--- RAW DATA ---

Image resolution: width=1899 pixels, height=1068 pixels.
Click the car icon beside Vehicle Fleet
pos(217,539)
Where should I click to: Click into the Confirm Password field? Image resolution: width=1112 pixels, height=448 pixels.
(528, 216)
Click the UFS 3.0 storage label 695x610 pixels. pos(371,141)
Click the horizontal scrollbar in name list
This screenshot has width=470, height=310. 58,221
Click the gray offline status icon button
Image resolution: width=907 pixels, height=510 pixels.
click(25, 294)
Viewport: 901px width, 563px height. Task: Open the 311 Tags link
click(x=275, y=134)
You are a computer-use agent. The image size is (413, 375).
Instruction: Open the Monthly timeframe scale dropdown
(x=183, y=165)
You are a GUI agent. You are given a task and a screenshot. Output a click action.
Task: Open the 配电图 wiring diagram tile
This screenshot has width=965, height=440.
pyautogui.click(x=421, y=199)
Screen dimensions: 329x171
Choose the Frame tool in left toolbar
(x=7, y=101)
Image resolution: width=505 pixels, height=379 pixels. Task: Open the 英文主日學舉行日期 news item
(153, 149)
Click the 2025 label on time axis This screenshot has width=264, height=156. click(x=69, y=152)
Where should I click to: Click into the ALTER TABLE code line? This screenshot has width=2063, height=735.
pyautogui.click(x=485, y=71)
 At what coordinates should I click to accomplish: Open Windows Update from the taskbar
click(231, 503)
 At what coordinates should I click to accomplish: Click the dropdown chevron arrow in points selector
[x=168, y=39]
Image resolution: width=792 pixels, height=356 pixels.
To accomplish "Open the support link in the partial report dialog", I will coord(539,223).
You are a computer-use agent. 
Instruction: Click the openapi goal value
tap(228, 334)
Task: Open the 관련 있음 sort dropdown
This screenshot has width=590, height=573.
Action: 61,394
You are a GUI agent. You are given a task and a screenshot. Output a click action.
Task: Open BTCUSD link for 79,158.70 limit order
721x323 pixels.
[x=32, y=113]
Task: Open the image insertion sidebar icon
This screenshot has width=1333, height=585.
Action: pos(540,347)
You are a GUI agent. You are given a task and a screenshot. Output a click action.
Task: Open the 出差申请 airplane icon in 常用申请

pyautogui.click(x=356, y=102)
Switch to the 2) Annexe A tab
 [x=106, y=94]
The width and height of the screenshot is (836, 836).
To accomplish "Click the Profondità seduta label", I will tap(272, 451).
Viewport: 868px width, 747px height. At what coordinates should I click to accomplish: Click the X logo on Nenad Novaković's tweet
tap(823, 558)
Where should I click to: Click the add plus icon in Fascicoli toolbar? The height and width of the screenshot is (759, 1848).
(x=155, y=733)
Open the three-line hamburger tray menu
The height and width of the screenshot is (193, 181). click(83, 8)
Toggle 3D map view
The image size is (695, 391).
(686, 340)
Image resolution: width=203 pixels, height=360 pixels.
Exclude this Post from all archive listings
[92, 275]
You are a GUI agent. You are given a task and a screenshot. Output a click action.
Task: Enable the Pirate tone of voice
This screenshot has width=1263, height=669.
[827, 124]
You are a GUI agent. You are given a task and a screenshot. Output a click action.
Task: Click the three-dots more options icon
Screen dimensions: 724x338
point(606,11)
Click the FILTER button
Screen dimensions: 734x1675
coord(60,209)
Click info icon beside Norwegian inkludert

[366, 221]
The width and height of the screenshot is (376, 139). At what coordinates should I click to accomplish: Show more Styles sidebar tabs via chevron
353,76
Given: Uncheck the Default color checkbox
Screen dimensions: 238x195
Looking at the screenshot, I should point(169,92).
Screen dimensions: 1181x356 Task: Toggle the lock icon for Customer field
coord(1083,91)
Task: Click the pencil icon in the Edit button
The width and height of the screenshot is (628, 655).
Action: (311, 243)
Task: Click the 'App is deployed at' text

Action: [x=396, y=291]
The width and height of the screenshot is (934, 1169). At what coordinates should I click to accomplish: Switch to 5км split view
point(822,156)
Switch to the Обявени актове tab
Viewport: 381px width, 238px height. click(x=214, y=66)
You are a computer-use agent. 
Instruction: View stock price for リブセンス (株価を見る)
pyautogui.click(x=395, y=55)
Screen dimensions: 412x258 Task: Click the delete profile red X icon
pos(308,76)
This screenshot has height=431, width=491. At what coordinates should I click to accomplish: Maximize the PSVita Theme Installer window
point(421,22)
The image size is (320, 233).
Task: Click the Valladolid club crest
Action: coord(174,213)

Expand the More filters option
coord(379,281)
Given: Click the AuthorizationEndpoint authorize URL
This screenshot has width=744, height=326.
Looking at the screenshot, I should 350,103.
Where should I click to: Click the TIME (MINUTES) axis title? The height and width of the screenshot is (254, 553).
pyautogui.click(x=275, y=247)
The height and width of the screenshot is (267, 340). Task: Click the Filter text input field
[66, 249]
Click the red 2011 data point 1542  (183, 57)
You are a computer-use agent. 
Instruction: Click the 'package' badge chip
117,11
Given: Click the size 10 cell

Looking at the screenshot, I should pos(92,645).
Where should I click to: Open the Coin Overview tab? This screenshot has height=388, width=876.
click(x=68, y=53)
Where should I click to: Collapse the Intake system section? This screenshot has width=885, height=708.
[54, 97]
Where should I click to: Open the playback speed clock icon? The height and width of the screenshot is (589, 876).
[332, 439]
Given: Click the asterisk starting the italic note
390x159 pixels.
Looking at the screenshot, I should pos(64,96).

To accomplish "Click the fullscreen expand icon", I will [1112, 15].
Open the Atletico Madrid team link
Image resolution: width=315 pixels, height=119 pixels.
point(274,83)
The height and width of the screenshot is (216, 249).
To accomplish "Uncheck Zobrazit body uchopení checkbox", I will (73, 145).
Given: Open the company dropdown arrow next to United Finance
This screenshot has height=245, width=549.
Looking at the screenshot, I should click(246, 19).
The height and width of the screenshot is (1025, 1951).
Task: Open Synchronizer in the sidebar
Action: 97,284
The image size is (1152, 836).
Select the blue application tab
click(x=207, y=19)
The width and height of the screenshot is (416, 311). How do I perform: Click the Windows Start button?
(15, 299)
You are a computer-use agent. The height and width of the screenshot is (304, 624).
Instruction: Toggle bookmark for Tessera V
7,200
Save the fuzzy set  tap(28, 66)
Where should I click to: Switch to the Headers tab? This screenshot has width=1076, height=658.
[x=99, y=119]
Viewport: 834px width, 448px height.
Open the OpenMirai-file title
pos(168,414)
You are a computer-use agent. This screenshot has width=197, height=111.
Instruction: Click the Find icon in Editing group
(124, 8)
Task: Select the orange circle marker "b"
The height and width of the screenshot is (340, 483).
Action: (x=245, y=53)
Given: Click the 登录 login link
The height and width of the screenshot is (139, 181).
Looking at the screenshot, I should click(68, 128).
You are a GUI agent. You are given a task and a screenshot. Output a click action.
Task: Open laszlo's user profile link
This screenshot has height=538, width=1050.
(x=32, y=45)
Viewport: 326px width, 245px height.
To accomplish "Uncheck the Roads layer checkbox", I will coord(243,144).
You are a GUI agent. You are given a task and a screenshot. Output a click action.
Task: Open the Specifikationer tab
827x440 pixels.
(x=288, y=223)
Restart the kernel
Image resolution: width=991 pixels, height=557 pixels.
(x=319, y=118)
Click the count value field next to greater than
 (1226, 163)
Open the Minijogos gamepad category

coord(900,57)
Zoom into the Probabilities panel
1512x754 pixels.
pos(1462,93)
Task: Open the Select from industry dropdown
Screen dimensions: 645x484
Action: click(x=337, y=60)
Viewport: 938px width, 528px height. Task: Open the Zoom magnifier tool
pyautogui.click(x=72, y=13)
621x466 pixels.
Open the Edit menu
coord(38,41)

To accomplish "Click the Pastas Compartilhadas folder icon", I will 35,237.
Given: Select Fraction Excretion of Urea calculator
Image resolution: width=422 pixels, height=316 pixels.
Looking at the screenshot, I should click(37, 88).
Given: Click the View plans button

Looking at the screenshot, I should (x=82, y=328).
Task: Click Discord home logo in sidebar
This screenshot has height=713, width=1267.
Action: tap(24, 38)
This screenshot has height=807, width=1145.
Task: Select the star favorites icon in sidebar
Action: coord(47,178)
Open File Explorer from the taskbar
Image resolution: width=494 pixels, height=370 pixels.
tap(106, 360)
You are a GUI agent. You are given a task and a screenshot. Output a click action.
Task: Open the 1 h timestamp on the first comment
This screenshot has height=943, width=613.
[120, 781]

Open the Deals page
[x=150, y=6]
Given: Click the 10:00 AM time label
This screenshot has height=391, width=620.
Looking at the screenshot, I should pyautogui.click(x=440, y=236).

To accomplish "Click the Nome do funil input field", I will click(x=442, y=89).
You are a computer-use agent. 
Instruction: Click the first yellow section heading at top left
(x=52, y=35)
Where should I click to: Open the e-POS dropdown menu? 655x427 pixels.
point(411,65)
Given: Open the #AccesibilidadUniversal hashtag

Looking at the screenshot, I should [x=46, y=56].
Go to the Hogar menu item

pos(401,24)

---

ASSIGNMENT => Find every line in the records that uses the string "will", then copy it.

REPLY =>
To accomplish "Open the support link in the partial report dialog", I will coord(539,223).
To accomplish "Click the Profondità seduta label", I will tap(272, 451).
To accomplish "Click the fullscreen expand icon", I will [1112, 15].
To accomplish "Uncheck Zobrazit body uchopení checkbox", I will (73, 145).
To accomplish "Uncheck the Roads layer checkbox", I will coord(243,144).
To accomplish "Click the Pastas Compartilhadas folder icon", I will 35,237.
To accomplish "Click the Nome do funil input field", I will click(x=442, y=89).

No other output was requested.